In the ACT, Victoria and NZ the infection numbers are persistently high, with lockdowns firmly in place. Their governments have had to abandon the zero-case elimination model and move to a suppression model, three months earlier than anticipated. The ACT Chief Minister expressed concerns about NSW attitudes. On 20 August he said ‘The only two jurisdictions  that can conceivable protect themselves from NSW’s decision to a certain degree are WA  and Tasmania’.

NSW infections are gradually diminishing, possibly due to the state being allocated a disproportionately high share of the extra Pfizer doses sourced from other countries. Had they been shared evenly, Victoria might not be recording almost 2000 cases a day, perhaps with weeks of lockdown still ahead of it.

Unconscionable disregard for the rest of the country

In Australia’s greatest challenge since World War II, what we need is outstanding leadership and cooperation. Fortunately we have mostly excelled in these areas. However, NSW — with federal support through the PM — consistently failed the rest of the country.

Australia has had four major Covid outbreaks, with nationwide impacts. The 2020 Victorian outbreak is one. The other three involved NSW outbreaks, each lasting weeks or longer. There were dreadful flow-on consequences for other states. The then NSW premier acted as if it was everyone else’s problem.

No one is saying Berejiklian did not do her best. But sometimes one’s best is not good enough (she can’t be blamed for the federal government not ordering enough mRNA vaccines).
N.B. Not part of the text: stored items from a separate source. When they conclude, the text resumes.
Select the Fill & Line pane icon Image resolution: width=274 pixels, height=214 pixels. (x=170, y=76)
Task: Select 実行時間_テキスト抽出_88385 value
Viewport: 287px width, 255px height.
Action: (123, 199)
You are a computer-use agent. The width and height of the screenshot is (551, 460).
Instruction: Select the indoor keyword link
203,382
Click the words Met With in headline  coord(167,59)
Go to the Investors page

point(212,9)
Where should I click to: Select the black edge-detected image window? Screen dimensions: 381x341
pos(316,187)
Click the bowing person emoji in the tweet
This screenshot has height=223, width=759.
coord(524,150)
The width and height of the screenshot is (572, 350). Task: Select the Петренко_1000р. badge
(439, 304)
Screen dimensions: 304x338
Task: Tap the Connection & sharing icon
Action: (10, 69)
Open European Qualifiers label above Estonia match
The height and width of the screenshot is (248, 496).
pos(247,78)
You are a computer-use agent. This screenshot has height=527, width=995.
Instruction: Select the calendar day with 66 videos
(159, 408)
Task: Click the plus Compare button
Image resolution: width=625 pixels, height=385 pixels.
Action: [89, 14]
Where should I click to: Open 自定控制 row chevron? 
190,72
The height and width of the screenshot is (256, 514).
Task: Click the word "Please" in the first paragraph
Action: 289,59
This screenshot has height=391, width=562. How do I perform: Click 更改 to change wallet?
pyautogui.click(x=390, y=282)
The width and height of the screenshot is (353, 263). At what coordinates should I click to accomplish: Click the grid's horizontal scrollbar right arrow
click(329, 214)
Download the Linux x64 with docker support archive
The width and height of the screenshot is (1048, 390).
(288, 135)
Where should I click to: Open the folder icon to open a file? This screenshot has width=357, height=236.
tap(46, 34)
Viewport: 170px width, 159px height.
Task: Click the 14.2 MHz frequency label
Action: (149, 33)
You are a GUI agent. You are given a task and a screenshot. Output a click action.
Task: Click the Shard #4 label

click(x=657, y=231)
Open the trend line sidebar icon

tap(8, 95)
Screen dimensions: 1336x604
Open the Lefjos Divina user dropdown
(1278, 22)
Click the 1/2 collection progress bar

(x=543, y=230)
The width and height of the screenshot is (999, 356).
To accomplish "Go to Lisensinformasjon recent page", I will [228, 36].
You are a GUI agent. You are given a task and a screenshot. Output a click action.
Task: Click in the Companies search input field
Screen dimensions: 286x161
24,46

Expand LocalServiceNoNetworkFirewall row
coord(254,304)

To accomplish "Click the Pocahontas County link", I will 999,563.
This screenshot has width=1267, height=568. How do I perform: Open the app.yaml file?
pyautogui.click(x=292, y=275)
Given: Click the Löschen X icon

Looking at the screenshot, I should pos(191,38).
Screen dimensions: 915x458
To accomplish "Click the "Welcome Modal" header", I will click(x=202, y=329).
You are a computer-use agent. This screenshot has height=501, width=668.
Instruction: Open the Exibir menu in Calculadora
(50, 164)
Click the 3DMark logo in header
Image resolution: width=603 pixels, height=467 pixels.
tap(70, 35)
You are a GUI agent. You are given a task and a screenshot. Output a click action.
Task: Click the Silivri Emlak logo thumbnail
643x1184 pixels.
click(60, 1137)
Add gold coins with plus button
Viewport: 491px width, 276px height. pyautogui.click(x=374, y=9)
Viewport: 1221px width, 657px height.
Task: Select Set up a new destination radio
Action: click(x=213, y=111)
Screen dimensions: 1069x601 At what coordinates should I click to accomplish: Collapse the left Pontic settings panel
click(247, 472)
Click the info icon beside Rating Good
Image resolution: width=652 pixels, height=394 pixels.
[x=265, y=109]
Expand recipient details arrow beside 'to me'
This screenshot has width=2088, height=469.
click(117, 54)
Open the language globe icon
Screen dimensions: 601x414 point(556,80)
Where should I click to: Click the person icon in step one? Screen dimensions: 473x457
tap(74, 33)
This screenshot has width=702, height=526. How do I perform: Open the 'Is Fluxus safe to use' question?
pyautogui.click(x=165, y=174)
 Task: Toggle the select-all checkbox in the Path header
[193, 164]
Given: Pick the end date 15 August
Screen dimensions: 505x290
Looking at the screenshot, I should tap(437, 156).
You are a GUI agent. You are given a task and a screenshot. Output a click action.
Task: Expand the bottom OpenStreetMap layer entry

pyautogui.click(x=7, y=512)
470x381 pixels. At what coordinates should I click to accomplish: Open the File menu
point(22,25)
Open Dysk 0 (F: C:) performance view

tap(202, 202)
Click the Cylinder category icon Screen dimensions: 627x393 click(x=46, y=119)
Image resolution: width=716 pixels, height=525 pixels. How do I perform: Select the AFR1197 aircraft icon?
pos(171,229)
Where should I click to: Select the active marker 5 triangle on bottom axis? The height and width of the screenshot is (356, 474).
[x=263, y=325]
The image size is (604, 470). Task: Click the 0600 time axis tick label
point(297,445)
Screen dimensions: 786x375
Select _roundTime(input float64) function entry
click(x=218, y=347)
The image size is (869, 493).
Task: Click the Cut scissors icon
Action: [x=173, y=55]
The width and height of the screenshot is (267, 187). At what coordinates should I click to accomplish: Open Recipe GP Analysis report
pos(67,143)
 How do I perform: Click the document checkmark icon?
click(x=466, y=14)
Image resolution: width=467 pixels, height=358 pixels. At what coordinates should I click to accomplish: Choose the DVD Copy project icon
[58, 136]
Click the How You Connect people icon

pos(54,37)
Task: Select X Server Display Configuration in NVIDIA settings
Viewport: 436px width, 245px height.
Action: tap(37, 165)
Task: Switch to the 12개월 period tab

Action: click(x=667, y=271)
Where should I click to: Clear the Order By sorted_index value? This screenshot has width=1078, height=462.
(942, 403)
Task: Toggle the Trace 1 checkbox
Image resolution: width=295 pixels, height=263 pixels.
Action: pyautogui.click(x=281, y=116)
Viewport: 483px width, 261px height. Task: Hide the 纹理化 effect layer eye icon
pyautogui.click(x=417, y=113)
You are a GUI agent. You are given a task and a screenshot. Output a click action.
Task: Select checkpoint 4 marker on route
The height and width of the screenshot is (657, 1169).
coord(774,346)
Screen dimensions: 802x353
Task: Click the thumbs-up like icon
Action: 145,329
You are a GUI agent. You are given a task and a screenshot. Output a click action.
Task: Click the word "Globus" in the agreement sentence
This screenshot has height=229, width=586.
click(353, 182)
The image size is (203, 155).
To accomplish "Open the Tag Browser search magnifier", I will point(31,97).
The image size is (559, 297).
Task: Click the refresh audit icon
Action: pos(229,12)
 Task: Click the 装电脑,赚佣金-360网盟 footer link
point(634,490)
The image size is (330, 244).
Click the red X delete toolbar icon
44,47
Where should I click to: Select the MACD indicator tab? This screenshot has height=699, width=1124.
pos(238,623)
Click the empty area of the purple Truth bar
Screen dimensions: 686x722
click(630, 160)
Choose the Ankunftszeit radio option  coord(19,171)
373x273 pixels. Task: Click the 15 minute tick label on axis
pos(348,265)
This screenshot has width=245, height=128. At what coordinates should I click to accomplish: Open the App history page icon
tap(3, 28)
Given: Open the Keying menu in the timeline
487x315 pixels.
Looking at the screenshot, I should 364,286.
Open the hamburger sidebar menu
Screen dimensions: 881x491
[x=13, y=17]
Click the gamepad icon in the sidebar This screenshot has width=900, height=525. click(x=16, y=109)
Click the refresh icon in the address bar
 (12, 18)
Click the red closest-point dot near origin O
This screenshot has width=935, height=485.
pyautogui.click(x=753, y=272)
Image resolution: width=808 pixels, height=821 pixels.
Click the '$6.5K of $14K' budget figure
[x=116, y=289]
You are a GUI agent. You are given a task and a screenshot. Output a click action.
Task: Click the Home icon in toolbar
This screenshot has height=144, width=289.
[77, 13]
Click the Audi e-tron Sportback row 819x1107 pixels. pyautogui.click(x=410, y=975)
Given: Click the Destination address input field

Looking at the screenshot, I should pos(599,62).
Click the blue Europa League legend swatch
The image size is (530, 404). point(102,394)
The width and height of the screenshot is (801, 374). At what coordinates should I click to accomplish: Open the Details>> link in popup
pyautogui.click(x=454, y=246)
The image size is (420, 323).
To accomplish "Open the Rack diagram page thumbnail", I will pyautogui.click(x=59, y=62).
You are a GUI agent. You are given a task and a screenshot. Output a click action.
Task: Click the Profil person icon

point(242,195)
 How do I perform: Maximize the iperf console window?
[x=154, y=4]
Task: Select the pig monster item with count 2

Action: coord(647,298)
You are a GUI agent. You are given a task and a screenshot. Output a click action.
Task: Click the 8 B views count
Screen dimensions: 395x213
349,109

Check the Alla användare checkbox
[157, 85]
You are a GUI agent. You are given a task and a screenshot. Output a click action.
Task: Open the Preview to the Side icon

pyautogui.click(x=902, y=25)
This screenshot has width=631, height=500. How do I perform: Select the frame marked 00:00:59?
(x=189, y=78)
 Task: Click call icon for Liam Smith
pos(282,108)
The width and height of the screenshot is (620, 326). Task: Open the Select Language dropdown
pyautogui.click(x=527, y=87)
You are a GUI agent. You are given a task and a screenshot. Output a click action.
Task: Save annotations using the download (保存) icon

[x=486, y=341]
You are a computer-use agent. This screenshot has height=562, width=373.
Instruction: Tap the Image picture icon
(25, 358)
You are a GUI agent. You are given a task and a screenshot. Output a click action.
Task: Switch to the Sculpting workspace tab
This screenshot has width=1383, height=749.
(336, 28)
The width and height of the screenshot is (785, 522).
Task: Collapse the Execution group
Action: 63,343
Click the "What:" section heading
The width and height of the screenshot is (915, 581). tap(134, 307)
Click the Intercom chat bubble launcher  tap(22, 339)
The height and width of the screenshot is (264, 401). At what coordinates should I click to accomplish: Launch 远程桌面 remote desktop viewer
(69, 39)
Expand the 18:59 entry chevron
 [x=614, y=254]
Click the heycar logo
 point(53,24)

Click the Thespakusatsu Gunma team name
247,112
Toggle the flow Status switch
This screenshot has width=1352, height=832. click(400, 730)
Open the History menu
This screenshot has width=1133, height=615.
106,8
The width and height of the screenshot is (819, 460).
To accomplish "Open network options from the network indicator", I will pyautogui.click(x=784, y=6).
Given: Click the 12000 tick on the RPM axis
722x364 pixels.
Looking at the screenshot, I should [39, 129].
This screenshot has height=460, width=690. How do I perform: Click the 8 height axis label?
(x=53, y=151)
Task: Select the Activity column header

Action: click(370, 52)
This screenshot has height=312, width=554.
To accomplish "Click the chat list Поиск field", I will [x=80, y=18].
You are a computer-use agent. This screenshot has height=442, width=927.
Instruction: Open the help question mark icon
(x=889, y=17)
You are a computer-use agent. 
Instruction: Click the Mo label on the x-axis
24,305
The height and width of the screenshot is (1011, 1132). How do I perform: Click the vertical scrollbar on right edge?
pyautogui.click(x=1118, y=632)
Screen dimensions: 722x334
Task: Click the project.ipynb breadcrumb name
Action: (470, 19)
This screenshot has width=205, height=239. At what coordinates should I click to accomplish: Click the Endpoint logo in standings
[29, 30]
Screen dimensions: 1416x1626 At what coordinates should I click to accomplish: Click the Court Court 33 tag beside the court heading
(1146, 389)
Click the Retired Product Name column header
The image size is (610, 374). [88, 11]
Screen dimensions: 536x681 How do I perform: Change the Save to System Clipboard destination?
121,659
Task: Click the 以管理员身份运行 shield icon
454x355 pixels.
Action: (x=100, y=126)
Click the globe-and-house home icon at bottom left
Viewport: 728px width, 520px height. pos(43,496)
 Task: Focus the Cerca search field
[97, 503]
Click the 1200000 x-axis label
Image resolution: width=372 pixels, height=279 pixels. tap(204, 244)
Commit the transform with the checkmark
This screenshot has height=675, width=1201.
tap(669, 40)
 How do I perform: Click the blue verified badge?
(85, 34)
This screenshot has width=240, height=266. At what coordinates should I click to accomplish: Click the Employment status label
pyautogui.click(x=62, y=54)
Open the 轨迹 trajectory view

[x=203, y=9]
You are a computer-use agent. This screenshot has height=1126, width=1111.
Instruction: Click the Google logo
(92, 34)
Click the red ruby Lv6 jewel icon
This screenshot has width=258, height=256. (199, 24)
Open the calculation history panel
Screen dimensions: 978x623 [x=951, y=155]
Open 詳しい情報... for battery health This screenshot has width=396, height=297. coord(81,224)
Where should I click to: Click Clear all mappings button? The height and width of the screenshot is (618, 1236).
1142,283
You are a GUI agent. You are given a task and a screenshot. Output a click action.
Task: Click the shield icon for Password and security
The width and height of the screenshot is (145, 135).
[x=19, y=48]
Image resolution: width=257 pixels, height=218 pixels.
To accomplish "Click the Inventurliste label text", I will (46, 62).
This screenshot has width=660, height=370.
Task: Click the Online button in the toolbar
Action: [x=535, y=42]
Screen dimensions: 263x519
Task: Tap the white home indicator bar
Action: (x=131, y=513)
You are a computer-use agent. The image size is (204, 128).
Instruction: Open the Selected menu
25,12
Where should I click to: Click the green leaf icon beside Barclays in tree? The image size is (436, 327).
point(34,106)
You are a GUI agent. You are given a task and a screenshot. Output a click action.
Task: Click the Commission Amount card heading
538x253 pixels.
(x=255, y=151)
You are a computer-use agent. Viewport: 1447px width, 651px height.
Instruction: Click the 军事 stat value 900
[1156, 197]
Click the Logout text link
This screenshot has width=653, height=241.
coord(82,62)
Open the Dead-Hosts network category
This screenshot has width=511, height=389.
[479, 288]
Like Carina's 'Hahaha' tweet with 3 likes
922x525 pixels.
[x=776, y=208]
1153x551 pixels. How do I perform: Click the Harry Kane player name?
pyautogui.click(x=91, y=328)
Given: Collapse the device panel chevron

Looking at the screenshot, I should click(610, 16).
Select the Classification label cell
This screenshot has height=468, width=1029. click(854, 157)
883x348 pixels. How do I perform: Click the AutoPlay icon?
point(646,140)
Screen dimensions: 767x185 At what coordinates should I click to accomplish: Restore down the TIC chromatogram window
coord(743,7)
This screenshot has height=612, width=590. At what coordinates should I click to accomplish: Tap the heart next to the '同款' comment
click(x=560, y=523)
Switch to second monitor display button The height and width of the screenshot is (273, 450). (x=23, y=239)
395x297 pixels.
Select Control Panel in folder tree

The other leaders saw her as the problem. At one point The Age reported that the WA premier “has again criticised New South Wales for its approach to managing COVID-19. There’s five states and [two] territories doing one thing, and one state doing something different.”

Surely when you are so out of step, it should make you reflect on and question your tactics.

We citizens can only call it as we see it. Who knows what went on behind the closed political doors? Was Berejiklian a pawn in a puppetry play managed by other NSW politicians, the PM, the treasurer and health minister?

I personally believed the vaccine uptake by Australians, because of who we are, would exceed 90 per cent by the end of 2021. It could have been achieved in a fair and safe manner. But it depended on no major outbreaks. NSW blew the chance of us becoming “fully” vaccinated while relatively Covid free and ready to transition to living with the virus.

It could be argued that Berejiklian did us all a favour by putting a bomb under Australians, compelling us to get vaccinated, tout suite. It might also have pinged the PM to pick up the phone to see if he could source some surplus Pfizer somewhere or other, such as Poland.

The vaccination rate around the country has been phenomenal and we can be optimistic of reaching a great uptake, and soon. However, Australians would have preferred to reach the light at the end of the tunnel under full control, rather than be careering towards it. And we would have preferred being spared the indignity of our country putting out the begging bowl for vaccines, sending footage of hideous street riots around the world and claiming the lockdown capital of the world.